[Supplied data]

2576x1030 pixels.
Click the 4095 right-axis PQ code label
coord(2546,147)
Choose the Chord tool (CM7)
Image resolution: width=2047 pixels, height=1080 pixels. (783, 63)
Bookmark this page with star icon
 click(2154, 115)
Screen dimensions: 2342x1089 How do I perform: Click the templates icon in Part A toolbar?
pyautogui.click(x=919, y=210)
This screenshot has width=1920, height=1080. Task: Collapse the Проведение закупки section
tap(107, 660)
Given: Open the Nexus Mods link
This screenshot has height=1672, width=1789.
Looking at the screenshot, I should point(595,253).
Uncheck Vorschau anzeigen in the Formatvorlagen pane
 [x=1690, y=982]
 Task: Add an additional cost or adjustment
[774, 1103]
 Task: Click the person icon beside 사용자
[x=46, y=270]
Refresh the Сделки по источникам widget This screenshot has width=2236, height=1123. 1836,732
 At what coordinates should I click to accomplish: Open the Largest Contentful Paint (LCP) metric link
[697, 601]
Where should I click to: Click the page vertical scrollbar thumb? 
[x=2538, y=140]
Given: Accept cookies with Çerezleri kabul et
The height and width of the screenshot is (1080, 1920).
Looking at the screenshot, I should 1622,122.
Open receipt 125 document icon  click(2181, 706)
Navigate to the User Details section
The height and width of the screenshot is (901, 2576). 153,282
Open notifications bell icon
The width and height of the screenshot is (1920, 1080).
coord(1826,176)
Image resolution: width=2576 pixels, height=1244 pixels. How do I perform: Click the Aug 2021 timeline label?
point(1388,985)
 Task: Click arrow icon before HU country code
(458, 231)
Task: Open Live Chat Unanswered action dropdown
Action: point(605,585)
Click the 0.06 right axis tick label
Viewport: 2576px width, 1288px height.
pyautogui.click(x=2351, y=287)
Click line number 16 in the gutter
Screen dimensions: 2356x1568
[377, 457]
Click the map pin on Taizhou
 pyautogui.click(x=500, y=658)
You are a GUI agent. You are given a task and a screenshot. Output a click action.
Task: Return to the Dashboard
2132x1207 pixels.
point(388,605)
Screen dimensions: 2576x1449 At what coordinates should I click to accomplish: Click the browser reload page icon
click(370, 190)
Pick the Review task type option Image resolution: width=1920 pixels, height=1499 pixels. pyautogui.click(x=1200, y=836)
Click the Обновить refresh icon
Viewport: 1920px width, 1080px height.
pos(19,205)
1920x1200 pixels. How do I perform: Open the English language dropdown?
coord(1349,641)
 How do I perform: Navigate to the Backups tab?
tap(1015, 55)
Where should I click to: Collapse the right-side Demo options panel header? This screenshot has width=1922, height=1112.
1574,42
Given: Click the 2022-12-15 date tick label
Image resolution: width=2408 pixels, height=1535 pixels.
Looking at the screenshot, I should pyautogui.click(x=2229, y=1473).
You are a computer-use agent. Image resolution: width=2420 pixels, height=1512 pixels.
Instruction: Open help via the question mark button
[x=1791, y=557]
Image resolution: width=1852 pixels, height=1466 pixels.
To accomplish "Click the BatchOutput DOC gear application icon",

[/Supplied data]

● **Your instructions**
Filter the data, keeping only the lines that contain "agent".

● **Completed task**
You are a GUI agent. You are given a task and a screenshot. Output a click action.
You are a computer-use agent. Image resolution: width=2420 pixels, height=1512 pixels.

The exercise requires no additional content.